Jakub J. Grygiel insegna alla P.H. Nitze School della Johns Hopkins University,
ritenuta il vertice dell’insegnamento per le Relazioni Internazionali
(in compagnia di F. Fukuyama e Z. Brzezinki), consulente OECD e World
Bank, pubblica su American Interest e Foreign Affairs. Proprio sul
numero di Settembre della rivista americana  che dà voce a gli studiosi
degli scenari internazionali e della geopolitica dal punto di vista
americano, Grygiel lancia la visione (qui)
di una Europa in cui ritornano di centralità gli Stati-nazione. Ma non
lo fa come lo farebbe un giornalista decerebrato dal tormentone retorico
del terrore per il ritorno dei nazionalismi e dei populismi, lo fa da
sano realista, intuendone la necessità e poi cogliendone le opportunità.
Grygiel definisce l’UE “sconnessa,
inefficace ed impopolare” e più avanti “in chiaro deficit democratico”.
Crisi dei migranti, asimmetrie non più sostenibili all’interno della
zona euro, paralisi geopolitica nei confronti della Russia, del Medio
Oriente, del Nord Africa, senza più il fidato (per gli americani)
sergente britannico, scollamento ormai palese tra progetto ed opinioni
pubbliche. Forze destabilizzanti che, in assenza di risposte e
soluzioni, portano sempre più leader politici nazionali ad un ritorno
alle leve di sovranità interna. L’utopia europea sembra aver perso la
scommessa contro la sovranità nazionale.

Un ritorno allo Stato-nazione che,
secondo lo studioso, non porta di necessità ad un traumatico
scioglimento dell’UE ma ad una richiesta di minori vincoli unionisti e
maggior libertà nella gestione delle essenziali leve del potere
stato-nazionale, sul modello della linea del Gruppo di Visegrad –
Polonia, Ungheria, Repubblica Ceca e Slovacchia. A Grygiel  non è
sfuggito il recente meeting di Atene per una – secondo lui giusta –
rivendicazione di un interesse comune degli stati mediterranei a lungo
ignorati da Bruxelles (si scrive Bruxelles ma si legge Berlino).  Questo
ritorno all’interesse nazionale non porta necessariamente allo spettro
del nazionalismo ma ad un sano “patriottismo” (!). La sovranità non
porta di
necessità l’ostilità tra le nazioni e queste potranno ben mantenere in
comune il loro mercato come la Gran Bretagna vorrebbe fosse nel dopo
Brexit. Del resto, sulle contraddizioni tra Unione e Nazione, secondo
l’americano, soffia da tempo la Russia fiancheggiatrice dei molti gruppi
populisti e nazionalisti attivamente supportati e finanziati e se si
lascerà loro il monopolio della pulsione al ripiegamento nazionale,
allora sì che gli spettri più inquietanti usciranno dai sepolcri.

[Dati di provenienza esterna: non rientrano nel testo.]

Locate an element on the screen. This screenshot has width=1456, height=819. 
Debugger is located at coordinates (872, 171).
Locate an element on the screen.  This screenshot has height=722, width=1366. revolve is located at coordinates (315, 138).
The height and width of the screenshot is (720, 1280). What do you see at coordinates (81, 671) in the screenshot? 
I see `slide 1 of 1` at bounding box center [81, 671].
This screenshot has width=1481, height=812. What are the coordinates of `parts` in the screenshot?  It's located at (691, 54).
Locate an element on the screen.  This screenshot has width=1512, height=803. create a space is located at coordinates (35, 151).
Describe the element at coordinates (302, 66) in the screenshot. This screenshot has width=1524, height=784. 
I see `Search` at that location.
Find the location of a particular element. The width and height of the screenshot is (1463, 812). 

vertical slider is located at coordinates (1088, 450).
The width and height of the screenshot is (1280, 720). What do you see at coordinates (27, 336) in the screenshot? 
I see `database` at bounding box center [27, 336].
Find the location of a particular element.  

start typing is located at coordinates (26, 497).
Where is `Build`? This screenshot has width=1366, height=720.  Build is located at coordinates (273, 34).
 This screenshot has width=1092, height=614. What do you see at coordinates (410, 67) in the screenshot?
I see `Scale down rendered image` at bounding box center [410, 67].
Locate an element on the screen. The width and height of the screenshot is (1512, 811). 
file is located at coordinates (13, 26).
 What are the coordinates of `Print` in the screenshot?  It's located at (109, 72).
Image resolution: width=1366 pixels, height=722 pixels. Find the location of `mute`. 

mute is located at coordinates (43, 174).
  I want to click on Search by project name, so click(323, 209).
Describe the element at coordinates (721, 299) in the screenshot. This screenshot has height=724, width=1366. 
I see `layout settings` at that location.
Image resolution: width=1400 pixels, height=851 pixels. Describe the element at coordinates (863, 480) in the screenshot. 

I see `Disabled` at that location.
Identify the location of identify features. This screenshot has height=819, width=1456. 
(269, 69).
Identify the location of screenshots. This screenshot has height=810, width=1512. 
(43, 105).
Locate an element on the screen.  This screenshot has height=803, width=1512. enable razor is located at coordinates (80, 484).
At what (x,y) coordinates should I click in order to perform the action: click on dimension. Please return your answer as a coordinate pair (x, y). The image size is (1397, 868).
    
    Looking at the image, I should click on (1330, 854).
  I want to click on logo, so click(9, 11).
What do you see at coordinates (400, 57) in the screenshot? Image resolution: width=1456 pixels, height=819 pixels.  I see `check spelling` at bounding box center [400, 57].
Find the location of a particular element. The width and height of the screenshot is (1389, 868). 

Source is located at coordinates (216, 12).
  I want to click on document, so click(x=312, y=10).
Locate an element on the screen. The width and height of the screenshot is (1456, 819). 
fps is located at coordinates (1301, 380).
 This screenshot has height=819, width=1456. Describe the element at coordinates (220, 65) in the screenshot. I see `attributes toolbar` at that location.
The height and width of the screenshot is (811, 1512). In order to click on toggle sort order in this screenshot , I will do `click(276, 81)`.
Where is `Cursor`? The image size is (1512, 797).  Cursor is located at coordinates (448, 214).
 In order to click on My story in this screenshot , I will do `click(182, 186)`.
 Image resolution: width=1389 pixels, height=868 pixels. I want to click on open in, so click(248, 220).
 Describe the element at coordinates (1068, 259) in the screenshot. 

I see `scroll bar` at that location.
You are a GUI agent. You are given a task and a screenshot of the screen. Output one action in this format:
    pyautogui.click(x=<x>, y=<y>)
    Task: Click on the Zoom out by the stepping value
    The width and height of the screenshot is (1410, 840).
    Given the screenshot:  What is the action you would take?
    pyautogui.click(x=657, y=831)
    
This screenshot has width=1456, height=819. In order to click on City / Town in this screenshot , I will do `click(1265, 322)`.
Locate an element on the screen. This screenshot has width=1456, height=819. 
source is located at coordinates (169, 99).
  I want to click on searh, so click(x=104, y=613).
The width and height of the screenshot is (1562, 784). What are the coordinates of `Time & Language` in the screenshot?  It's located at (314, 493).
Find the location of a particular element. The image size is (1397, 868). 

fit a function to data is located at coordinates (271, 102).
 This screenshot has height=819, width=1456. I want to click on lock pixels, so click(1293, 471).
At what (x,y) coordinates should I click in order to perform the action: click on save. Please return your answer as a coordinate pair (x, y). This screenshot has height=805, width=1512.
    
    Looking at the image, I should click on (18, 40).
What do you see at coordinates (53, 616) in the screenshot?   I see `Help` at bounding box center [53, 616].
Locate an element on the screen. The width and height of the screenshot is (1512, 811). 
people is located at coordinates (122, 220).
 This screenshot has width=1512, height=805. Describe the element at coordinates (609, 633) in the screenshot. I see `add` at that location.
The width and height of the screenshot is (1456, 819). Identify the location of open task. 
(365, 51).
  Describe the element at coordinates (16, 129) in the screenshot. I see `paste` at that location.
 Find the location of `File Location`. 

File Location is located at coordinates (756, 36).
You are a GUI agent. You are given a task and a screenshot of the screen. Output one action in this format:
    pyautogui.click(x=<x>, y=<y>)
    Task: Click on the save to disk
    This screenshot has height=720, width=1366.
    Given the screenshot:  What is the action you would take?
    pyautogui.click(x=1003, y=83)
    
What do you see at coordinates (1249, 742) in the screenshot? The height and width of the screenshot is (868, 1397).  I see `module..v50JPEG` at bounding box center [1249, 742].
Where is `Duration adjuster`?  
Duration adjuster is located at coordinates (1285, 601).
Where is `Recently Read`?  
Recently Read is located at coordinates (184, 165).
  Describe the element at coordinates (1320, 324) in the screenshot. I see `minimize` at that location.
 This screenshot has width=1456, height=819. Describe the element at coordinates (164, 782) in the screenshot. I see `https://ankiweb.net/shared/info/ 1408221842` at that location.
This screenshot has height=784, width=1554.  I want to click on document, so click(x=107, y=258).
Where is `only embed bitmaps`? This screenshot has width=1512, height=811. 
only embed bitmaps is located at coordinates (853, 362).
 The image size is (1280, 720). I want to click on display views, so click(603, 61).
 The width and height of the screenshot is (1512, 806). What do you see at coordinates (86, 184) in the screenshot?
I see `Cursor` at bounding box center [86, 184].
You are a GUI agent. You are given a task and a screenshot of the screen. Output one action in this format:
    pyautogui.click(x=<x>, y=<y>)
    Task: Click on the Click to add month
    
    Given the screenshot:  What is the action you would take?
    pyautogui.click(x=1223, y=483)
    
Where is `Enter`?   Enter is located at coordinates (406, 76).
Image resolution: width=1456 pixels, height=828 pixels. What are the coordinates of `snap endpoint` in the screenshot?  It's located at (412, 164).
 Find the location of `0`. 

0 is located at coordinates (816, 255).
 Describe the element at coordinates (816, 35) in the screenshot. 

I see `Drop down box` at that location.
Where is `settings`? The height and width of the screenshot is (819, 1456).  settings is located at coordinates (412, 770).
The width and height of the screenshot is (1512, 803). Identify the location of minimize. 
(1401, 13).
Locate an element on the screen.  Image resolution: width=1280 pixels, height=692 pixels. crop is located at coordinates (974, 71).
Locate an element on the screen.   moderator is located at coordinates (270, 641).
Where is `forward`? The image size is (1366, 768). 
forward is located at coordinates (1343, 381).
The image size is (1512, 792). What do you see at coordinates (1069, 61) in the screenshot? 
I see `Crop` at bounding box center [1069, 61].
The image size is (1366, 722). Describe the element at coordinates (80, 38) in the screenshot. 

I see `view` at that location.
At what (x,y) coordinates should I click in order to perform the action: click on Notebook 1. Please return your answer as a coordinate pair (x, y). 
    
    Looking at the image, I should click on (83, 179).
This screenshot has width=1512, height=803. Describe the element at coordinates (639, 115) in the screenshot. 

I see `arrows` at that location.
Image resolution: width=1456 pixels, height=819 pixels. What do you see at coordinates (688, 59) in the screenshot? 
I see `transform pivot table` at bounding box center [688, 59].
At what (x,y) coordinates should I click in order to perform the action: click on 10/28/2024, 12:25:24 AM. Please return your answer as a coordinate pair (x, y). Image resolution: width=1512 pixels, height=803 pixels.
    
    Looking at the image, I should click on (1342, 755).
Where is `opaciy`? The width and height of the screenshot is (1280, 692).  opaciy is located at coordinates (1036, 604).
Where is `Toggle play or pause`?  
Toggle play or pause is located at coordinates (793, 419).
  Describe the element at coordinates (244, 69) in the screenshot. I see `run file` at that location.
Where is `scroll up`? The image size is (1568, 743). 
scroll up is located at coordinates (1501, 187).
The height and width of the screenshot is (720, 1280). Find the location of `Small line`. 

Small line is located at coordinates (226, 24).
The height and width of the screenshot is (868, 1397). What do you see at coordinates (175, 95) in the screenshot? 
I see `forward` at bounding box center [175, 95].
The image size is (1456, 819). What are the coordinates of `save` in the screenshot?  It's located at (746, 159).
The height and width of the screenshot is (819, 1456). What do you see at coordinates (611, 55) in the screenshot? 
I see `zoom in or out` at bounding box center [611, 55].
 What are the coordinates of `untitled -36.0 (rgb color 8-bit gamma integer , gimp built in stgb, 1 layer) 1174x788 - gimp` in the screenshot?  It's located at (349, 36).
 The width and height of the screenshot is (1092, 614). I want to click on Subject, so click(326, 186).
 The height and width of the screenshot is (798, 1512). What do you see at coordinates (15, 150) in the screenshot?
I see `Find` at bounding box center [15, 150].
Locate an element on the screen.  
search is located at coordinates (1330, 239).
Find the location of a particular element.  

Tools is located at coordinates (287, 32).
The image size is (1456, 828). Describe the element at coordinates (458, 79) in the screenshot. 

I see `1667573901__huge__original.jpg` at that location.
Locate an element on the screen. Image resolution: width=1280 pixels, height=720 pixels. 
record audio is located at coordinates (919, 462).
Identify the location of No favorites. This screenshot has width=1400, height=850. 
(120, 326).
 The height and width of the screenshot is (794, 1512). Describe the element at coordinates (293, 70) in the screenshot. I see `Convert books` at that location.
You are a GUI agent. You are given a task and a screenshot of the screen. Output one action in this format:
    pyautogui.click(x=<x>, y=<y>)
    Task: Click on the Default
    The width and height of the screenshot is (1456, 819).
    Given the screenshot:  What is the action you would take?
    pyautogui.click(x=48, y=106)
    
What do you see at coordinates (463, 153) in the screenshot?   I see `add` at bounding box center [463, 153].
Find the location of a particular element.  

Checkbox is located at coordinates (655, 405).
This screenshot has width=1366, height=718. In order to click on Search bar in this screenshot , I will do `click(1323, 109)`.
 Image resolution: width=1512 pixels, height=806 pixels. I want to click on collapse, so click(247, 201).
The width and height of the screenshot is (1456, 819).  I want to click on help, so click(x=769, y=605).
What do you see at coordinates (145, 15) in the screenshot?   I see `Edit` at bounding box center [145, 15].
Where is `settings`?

Ecco allora il sano realismo tipico della
maggior scuola di IR americana: “Una rinazionalizzazione dell’Europa
potrebbe essere la migliore speranza del continente per la sua
sicurezza”. Gli USA hanno sponsorizzato il progetto Europa ma dal
momento che gli europei non sono stati in grado di portarlo ad efficace
compimento, continuare a supportarlo significherebbe porsi sul versante
sbagliato, lasciando sole (cioè ai russi) le forze oggettive che
reagiscono a questo fallimento. Ed ancora: “Washington non deve temere
lo scioglimento della UE” (si scrive -non deve temere-, si legge -deve
favorire-). Ed a proposito dell’inazione e la passività dell’UE sul caso
ucraino, meglio allora fiancheggiare direttamente come gli USA  gli stati
di contatto confinario con la Russia: “Le persone sono molto più
disposte a combattere per il loro paese, per la loro storia, il loro
territorio, la loro comune identità religiosa, piuttosto che per un
organismo regionale astratto, creato per decreto”. Dunque si prevede
che qualcuno dovrà “combattere”, come ha ben intuito la Germania che ha
varato -di recente- le sue allarmanti guideline per una “protezione
civile” che tenga conto dei rischi di guerra chimica e nucleare e quel
qualcuno dovrà esser aiutato generosamente da chi non vede l’ora di
soccorrerlo.

E poiché al realismo si può sempre unire
il perseguimento di fini utilitari strategici, ecco -rispetto al nuovo
spezzatino degli insignificanti staterelli europei tornati “sovrani”-,
domandarsi “come altro potrebbero difendersi dalle minacce alla propria
sicurezza?” sia tra quelle presenti, sia tra quelle dell’immediato
futuro che gli americani  saranno
sempre più pronti a spandere a piene mani ai quattro angoli del globo?
Ma rinforzando il vincolo NATO, è ovvio! E non solo, si parla di paesi
“sopraffatti dalle migrazioni di massa”? Ecco allora il discorso di
Obama alla Nazioni Unite che annuncia un coordinamento americano di 50
paesi pronti ad accogliere rifugiati. Qui non s’improvvisa nulla, gli
americani creano i problemi e poi piazzano anche le soluzioni, del resto
il marketing -più o meno- l’intelligence del nostro modo economico, di
norma fa proprio questo. E poiché anche il “soft” del “power” ha le sue
esigenze, ecco che Kant sarà pur stato tedesco ma visto che i tedeschi
non sono capaci di gestirne l’eredità,  ora l’imperativo categorico lo
verniciamo a stelle e strisce (qui), perché la leadership ha da essere anche etica.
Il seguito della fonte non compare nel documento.